HOW TO COMPLETE THIS TASK: Excluding pictures, transcribe precisely the lines from the one containing "Task: Click the Найти search field" to the final line of the listing below, inclusive, and nothing more.
────────────────────
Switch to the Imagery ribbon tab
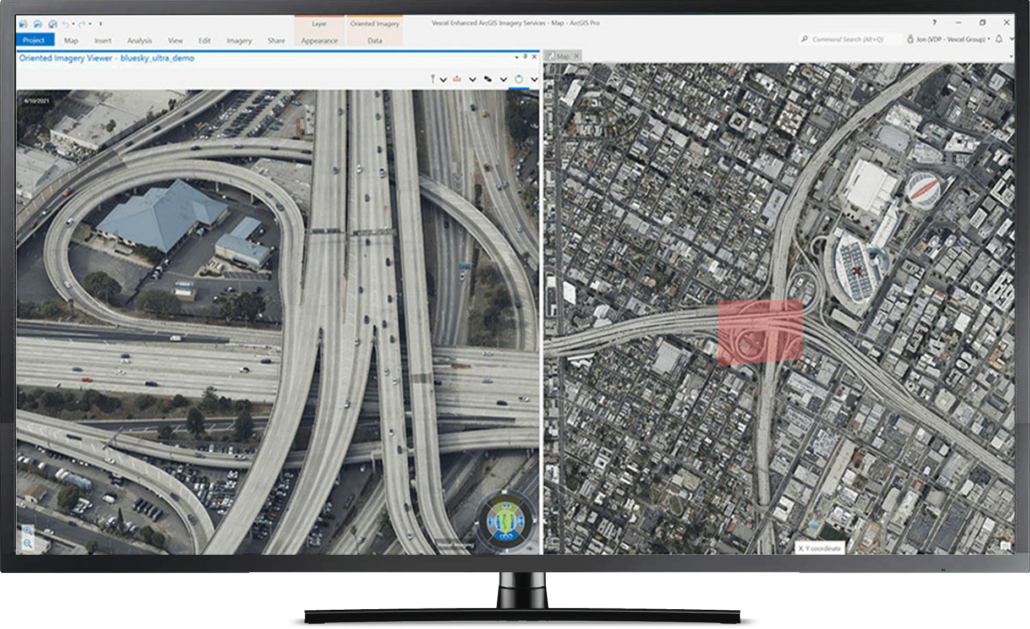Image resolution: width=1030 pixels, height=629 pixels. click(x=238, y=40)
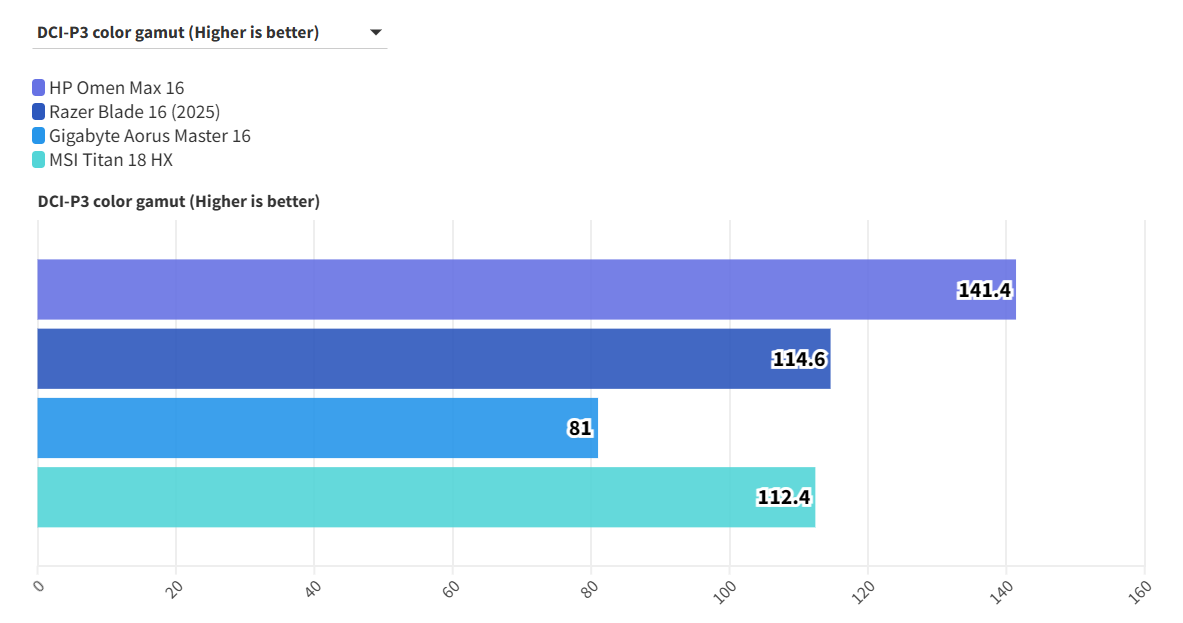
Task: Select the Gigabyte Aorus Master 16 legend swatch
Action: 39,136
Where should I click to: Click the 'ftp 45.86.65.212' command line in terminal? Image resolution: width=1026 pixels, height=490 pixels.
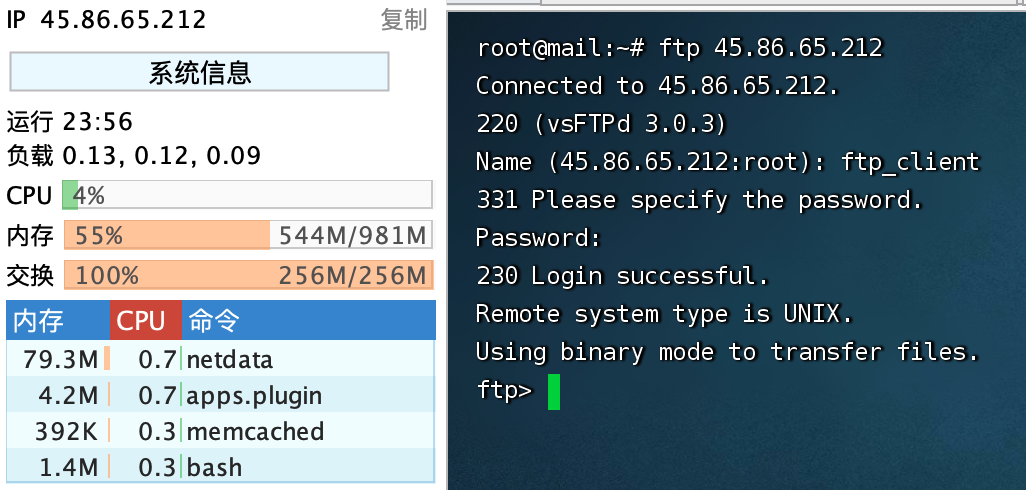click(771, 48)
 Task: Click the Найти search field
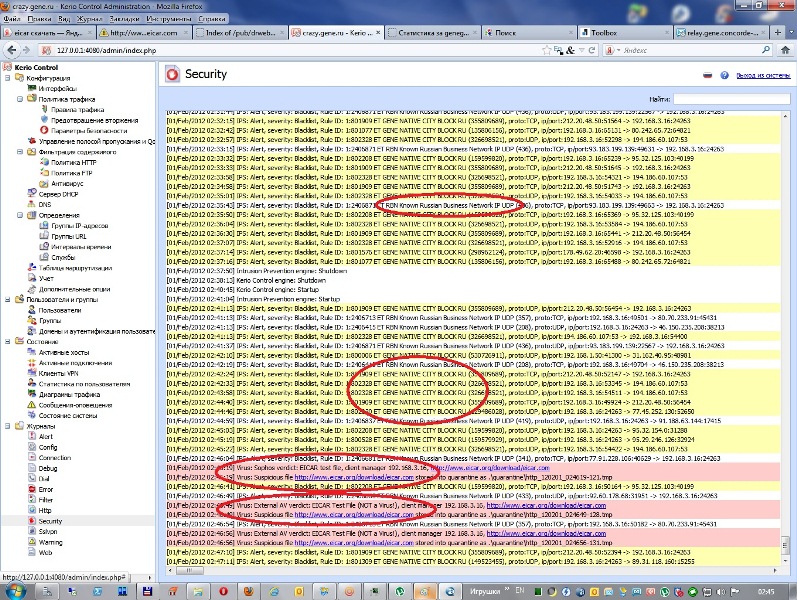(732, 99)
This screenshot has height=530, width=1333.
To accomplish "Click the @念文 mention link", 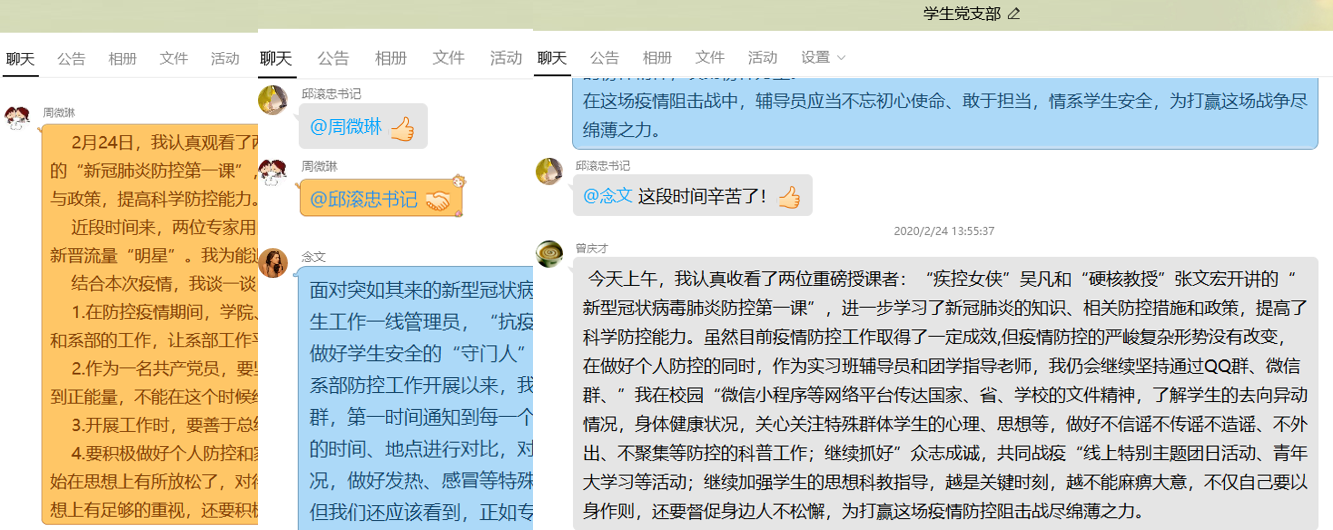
────────────────────
ANSWER TO THIS EXERCISE:
 Task: Click the Найти search field
(732, 99)
This screenshot has height=530, width=1333.
To accomplish "Click the @念文 mention link", 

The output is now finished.